# Deflated balls



## deadmoose (Oct 30, 2011)

Is this just a way to get people talking football? What I gather is basically report says because they dont have another explanation Tom Brady was involved somehow.

Not cooperating with NFL equals guilt?

I personally dont care if he did or did not do it. If he did, this wouldn't have been the first time. It would have been something that was routine...

I am truly surprised at the result of the investigation. Unless I am missing something basically it is all heresay? I don't get it. Other than looking for attention.


----------



## stack em up (Mar 7, 2013)

I saw an ad for Thursday night football the other night. Seems a tad ridiculous to get people excited already but who knows.

And they all can deflate their balls for good for all I care. What a waste of pig skin is all I can say. Can you tell I don't like football?


----------



## snowball (Feb 7, 2015)

stack em up said:


> I saw an ad for Thursday night football the other night. Seems a tad ridiculous to get people excited already but who knows.
> 
> And they all can deflate their balls for good for all I care. What a waste of pig skin is all I can say. Can you tell I don't like football?


Gosh Stack.. tell us how your really feel.. LOL I'am getting to not like it... personal it has turned into a huge soap opera the the Pats got a cheater and lair for their super star QB had another that get was found quitly of murder and a owner that rubs elbows with some shady people.... WOW I just also gave a description of the Dallas Cowboys...I hope Brady's balls are always deflated... He is a POS..... Now every one of them that has a scrap with the laws blames a head injury from when the got KO'd and are now sue'n for MO MONEY... they make more in a game than most make in a Lifetime.. I wish I had someone to sue for every rap I've taken to the Gord....It's not like they signed on to do paper work in a office... I guess that the end result from take'n steroids not only do your nutts go small but so does your brain getting to be a crybaby sport


----------



## JD3430 (Jan 1, 2012)

Thing I don't understand is why is the inflation PSI an issue to begin with?
When 2 teams play each other, each QB should be able to have a supply of footballs inflated the way they want them inflated! 
Patriots won the game by 40 points anyway.
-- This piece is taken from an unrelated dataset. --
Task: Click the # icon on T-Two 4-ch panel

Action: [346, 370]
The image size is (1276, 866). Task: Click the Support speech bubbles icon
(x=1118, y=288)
Think 1 PSI of inflation up or down was going to make any difference?

Everyone knows this is all about Brady snubbing Obama at the whitehouse anyway. 
Politics in the NFL? Damn right!


----------



## snowball (Feb 7, 2015)

JD3430 said:


> Everyone knows this is all about Brady snubbing Obama at the whitehouse anyway.
> Politics in the NFL? Damn right!


Really.? You just ruined my day JD LOL


----------



## swmnhay (Jun 13, 2008)

Football players are a bunch of over pd wife beating,child abuseing drug addicts,along with other sports figures.And then you got the owners threatening to leave the state unless the tax player builds them a new sports stadium.Nope I don't care for sports much.


----------



## Dill (Nov 5, 2010)

Yes I think its the NFL trying to keep their brand front and center. On the upside Pats always do better with a chip on their shoulders.


----------



## somedevildawg (Jun 20, 2011)

swmnhay said:


> Football players are a bunch of over pd wife beating,child abuseing drug addicts,along with other sports figures.And then you got the owners threatening to leave the state unless the tax player builds them a new sports stadium.Nope I don't care for sports much.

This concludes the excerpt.